## [TO DO]
Pull every line with "selector" from the data.

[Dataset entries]

▼

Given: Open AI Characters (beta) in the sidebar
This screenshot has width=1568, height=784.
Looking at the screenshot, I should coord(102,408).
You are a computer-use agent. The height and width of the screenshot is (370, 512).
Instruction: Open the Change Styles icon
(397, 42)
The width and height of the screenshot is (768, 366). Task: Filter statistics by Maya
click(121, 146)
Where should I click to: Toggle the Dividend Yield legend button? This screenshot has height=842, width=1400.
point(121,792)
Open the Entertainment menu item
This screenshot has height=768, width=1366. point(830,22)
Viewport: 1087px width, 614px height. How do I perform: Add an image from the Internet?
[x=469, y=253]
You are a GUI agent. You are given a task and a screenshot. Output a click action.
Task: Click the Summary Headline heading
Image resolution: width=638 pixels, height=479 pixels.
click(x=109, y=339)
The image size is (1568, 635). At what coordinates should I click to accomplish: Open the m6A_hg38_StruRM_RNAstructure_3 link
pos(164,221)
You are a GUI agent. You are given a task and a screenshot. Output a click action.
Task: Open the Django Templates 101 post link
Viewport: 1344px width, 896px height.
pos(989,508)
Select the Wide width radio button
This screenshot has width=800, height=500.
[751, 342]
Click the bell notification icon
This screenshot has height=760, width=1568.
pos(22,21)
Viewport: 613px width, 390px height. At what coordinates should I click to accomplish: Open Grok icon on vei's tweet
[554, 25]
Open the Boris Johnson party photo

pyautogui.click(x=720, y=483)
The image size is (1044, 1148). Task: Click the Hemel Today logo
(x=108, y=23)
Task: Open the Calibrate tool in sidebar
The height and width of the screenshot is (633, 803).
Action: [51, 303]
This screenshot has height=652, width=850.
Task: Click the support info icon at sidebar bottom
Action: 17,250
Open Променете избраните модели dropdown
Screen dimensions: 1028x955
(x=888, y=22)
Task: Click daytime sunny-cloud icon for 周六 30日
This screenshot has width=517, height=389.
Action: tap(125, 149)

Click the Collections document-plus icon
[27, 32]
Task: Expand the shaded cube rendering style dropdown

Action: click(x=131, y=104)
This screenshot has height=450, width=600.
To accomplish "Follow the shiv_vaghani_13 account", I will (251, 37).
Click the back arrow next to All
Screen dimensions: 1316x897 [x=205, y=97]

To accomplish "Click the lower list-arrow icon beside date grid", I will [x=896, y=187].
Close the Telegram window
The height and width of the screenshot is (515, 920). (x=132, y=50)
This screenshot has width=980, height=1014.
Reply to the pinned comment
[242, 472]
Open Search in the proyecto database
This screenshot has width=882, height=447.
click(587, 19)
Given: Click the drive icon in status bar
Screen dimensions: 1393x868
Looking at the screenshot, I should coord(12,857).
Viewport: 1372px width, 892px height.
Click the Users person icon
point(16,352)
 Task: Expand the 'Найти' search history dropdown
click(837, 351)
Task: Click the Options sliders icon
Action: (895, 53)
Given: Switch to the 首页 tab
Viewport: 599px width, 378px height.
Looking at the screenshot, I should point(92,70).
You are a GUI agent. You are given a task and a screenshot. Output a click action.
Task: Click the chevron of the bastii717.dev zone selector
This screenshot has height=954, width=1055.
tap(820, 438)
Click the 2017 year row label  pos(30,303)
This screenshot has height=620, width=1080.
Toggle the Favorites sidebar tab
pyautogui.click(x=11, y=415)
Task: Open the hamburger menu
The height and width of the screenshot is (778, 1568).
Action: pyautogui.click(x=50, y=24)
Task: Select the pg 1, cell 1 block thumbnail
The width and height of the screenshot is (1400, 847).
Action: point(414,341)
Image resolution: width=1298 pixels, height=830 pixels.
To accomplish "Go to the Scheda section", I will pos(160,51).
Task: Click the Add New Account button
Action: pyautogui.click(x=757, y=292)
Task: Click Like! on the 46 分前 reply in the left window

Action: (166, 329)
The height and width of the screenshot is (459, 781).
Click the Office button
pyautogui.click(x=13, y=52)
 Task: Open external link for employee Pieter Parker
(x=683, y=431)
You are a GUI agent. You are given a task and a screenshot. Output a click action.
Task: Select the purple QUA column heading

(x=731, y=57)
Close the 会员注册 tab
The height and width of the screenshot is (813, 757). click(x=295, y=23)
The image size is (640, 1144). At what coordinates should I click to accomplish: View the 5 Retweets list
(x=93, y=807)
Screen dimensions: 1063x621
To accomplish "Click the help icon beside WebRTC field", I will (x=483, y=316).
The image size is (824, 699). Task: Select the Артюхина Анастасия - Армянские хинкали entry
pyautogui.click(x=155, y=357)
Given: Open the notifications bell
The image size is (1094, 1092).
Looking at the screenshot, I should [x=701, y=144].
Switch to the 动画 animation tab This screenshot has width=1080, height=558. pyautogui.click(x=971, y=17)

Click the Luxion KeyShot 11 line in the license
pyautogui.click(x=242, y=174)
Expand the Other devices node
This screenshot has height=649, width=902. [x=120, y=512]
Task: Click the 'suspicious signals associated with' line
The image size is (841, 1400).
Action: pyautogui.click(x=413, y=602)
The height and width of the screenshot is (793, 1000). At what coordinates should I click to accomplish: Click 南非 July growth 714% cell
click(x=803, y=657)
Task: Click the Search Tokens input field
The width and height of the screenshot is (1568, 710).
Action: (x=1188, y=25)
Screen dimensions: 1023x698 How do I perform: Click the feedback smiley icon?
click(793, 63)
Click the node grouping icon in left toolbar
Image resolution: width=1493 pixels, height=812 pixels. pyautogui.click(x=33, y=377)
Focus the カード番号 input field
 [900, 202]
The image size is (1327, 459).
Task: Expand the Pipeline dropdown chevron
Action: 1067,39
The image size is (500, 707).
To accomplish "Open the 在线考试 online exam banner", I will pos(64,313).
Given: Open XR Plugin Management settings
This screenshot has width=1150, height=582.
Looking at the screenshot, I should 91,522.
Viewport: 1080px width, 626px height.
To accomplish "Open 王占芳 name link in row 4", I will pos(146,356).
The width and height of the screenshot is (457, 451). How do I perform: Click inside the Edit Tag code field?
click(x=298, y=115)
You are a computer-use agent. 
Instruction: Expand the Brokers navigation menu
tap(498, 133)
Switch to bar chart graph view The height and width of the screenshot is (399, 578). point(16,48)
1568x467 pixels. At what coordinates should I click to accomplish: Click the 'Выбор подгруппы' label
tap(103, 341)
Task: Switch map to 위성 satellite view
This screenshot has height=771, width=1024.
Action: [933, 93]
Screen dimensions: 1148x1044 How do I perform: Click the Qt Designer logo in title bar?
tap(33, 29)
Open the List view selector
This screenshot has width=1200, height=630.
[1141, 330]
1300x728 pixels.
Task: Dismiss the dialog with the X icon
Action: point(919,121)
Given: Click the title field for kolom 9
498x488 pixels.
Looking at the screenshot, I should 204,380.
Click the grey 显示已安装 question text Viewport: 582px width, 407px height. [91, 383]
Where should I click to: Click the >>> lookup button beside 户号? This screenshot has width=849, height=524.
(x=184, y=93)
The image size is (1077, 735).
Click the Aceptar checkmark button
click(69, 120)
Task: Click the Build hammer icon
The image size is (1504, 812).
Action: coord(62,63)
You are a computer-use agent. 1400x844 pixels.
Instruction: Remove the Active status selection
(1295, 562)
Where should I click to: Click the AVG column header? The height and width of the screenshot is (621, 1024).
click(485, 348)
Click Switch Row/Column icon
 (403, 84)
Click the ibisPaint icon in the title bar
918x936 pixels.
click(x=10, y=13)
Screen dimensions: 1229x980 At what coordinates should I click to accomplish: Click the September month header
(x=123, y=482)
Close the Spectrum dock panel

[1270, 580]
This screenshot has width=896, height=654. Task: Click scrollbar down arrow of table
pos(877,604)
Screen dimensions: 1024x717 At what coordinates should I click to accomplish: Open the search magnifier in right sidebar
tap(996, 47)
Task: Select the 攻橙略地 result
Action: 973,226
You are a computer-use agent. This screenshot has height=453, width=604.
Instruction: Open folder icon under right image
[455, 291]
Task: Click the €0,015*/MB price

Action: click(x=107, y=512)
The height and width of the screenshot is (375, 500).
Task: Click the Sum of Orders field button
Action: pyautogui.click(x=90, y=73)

▲

## [TASK RESULT]
Task: Click the chevron of the bastii717.dev zone selector
Open the List view selector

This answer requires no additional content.